I stash the $20s in a pocket and keep just $1s, $5s and a few $10s in the cash box, under the tablecloth, and like Krystal, move it around throughout the day. That still makes me nervous though - going to wear a divided apron at next weekend's fair and keep most of the small bills for change there. I work my booth alone, and when it's busy it's hard to watch everything. I've been lucky, all of us vendors keep an eye out for one another's booths, and if anyone tries anything fishy I think one of us would notice right away. Good tips, and good to remember, thanks!


----------



## nebetmiw (May 26, 2013)

I was talking with a vender a few years ago about stealing.  But is was not cash but product.  They lost alot do to kids or groups of people.  It was a set up a group would come in distract the vender and one of the other or more would pocket product.  That gets very costly real fast.


----------



## 100%Natural (May 26, 2013)

I use a waitress apron to keep all of my cash in.  It has three pockets so I can keep my money in one, pen and receipt book in one and my calculator in the third.  I keep an empty checkbook cover handy and and put the extra cash in that so the customers have no idea how much I actually have on me.

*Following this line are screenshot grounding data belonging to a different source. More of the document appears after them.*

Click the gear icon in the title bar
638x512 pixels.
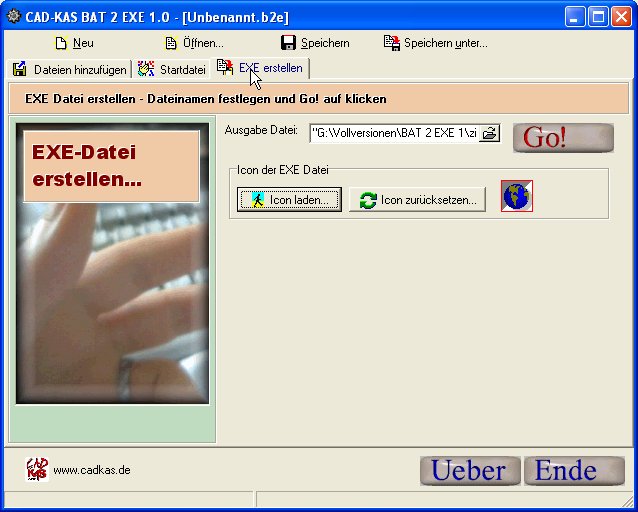click(14, 16)
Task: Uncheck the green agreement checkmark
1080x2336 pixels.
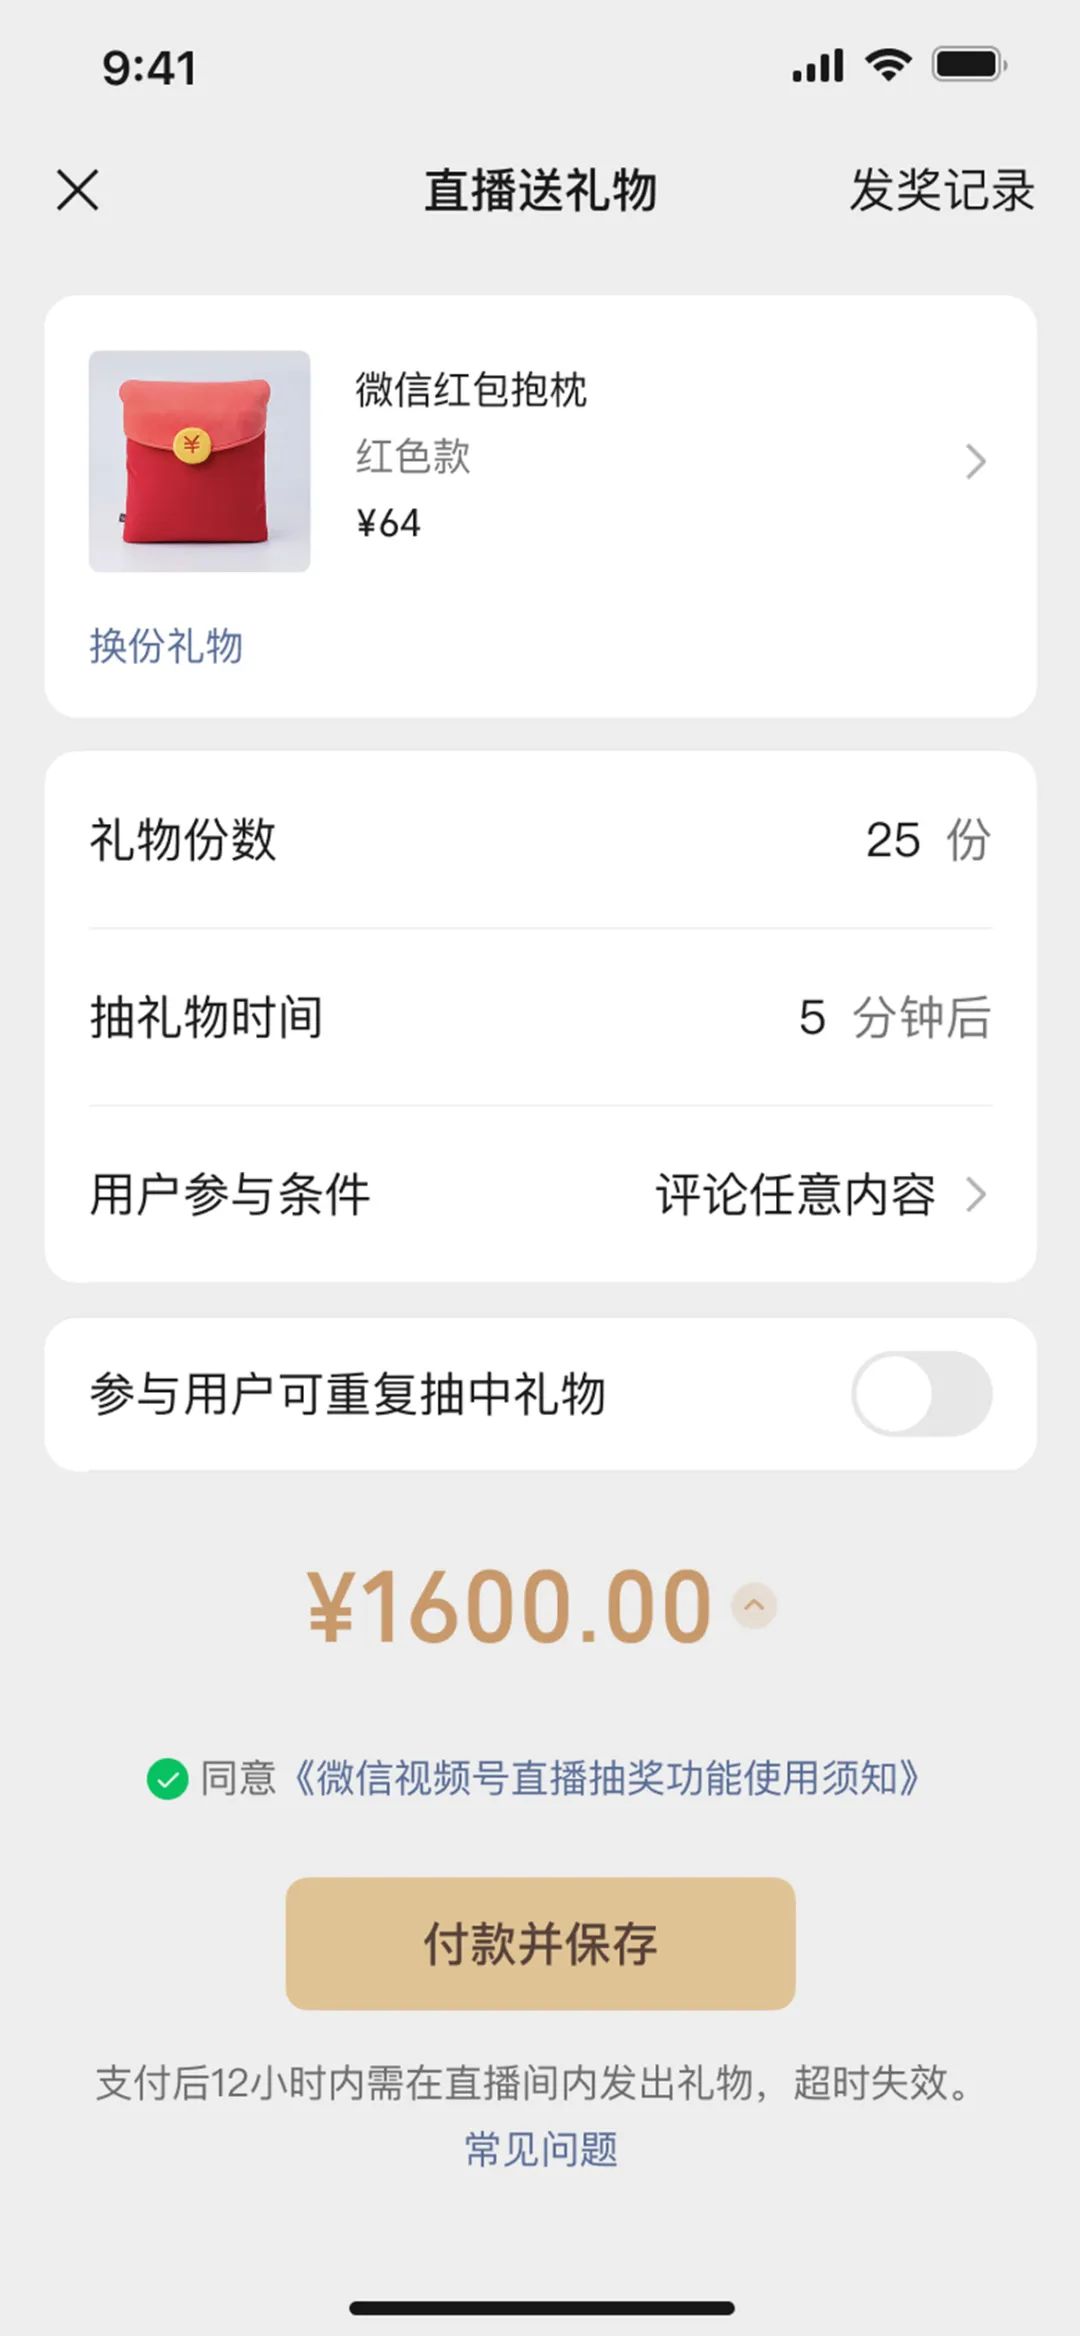Action: point(168,1779)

I find keeping my money directly on me gives me one less thing to keep an eye on.  Not to mention I can give people their change when I'm out in front of the booth instead of having to get back behind it.  

It sure would be great if everyone on the planet could be trusted!


----------



## AnitaB (May 27, 2013)

Something to really think about....The past couple craft shows I was in, selling my quilts I've noticed that people have started using cc and don't always carry cash with them. Lost a few sales by not having the Square. So I updated my phone and signed up with Square.com. No cash  & boxes to worry about. Easy Peasy!


----------